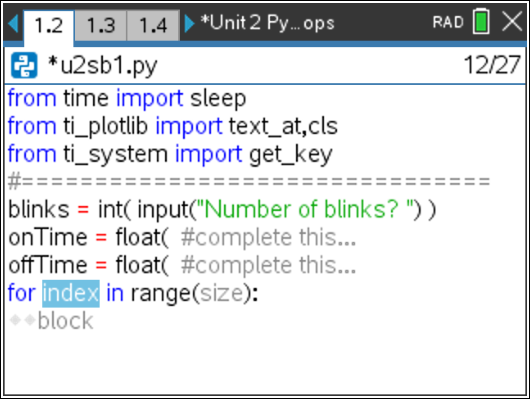Viewport: 530px width, 399px height.
Task: Switch to page tab 1.3
Action: point(101,25)
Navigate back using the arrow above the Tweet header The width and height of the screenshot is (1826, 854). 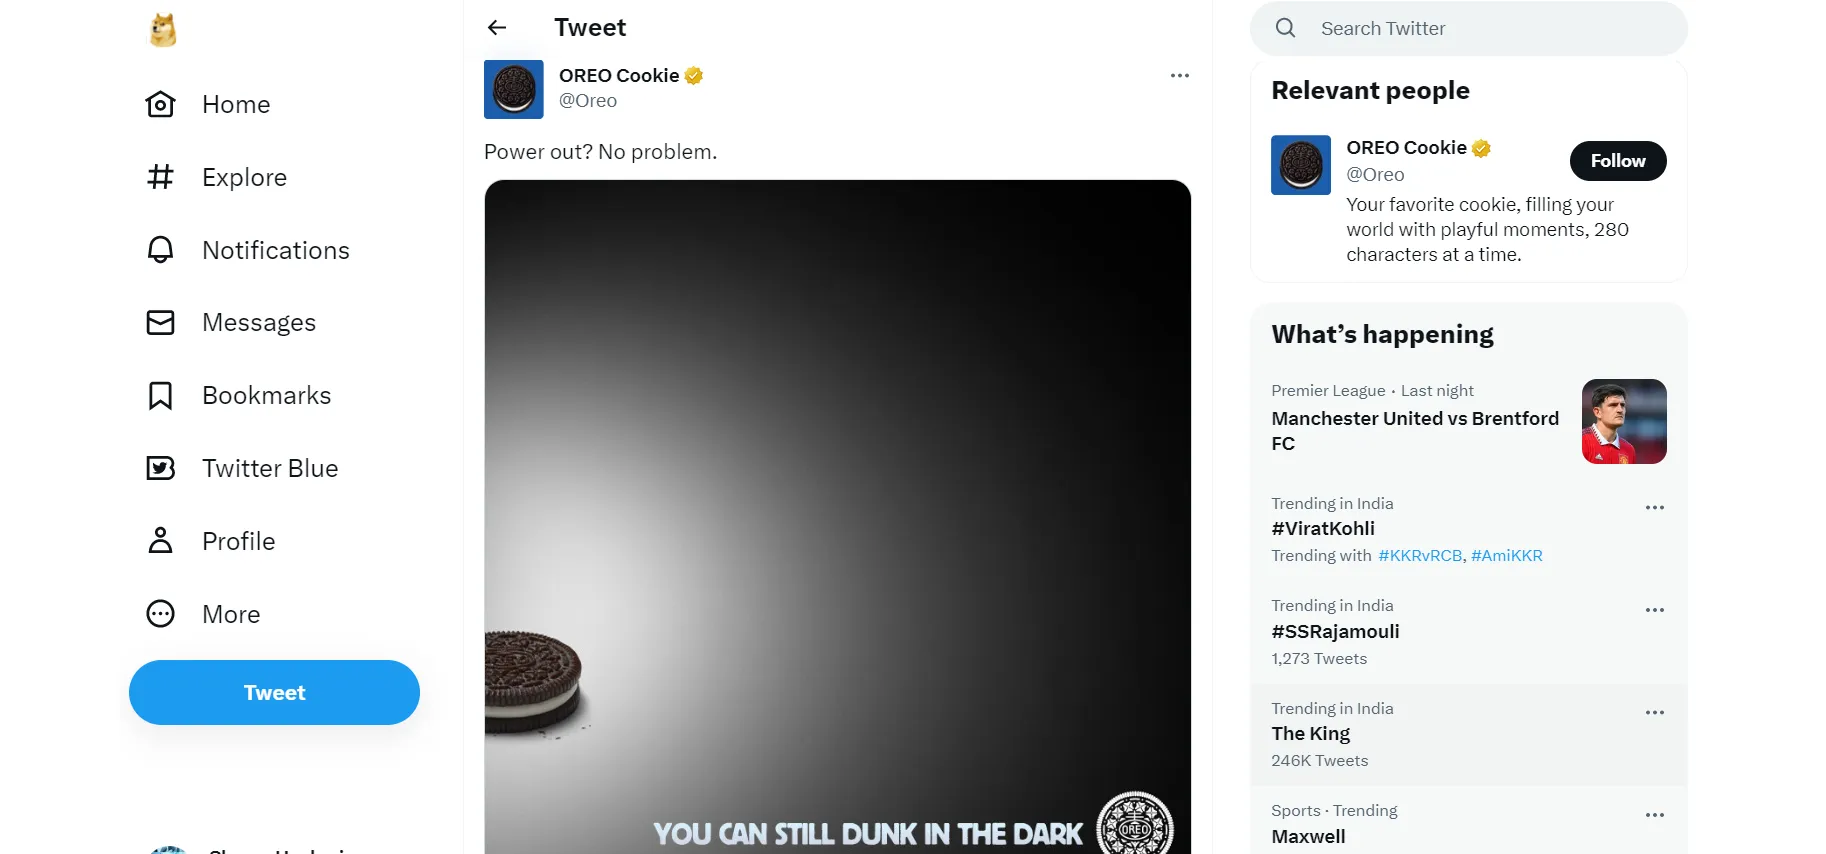(497, 27)
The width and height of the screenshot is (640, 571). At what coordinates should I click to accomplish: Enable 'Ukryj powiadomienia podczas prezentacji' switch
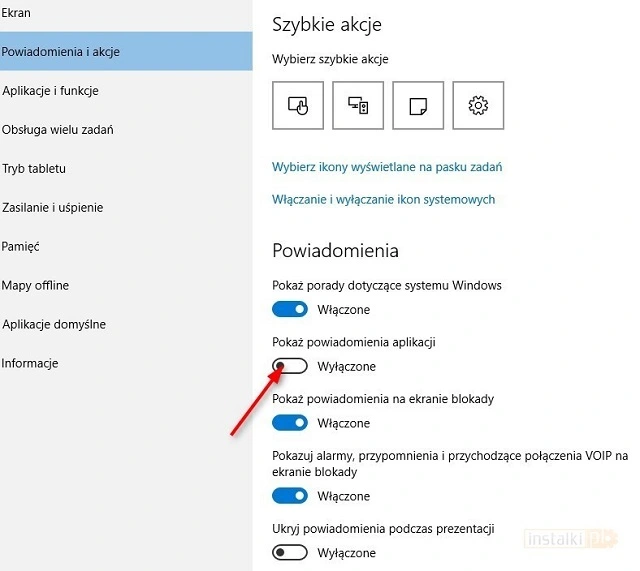[x=290, y=552]
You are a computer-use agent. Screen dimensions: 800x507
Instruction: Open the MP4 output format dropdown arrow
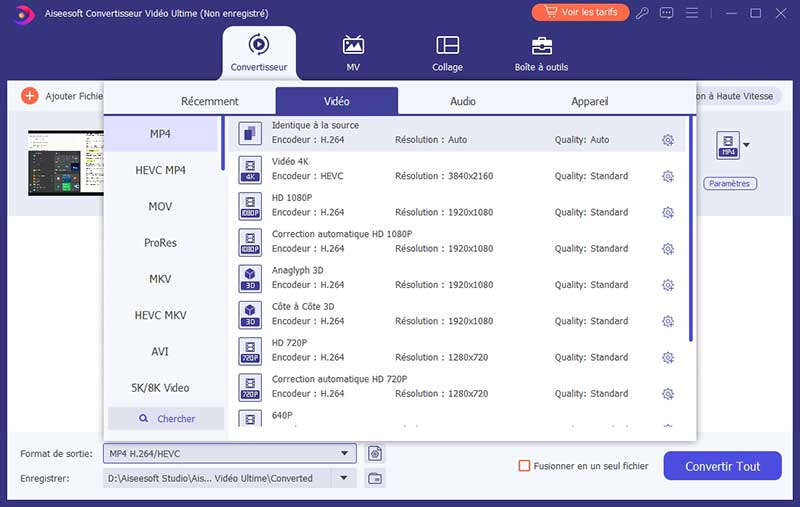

**EXERCISE INSTRUCTIONS**
Give back the lines from the one containing "You are a computer-use" through the last line of the records above exactly as they appear, both included, and no pictures.

**WRITTEN REPLY**
You are a computer-use agent. Screen dimensions: 800x507
Instruction: Open the MP4 output format dropdown arrow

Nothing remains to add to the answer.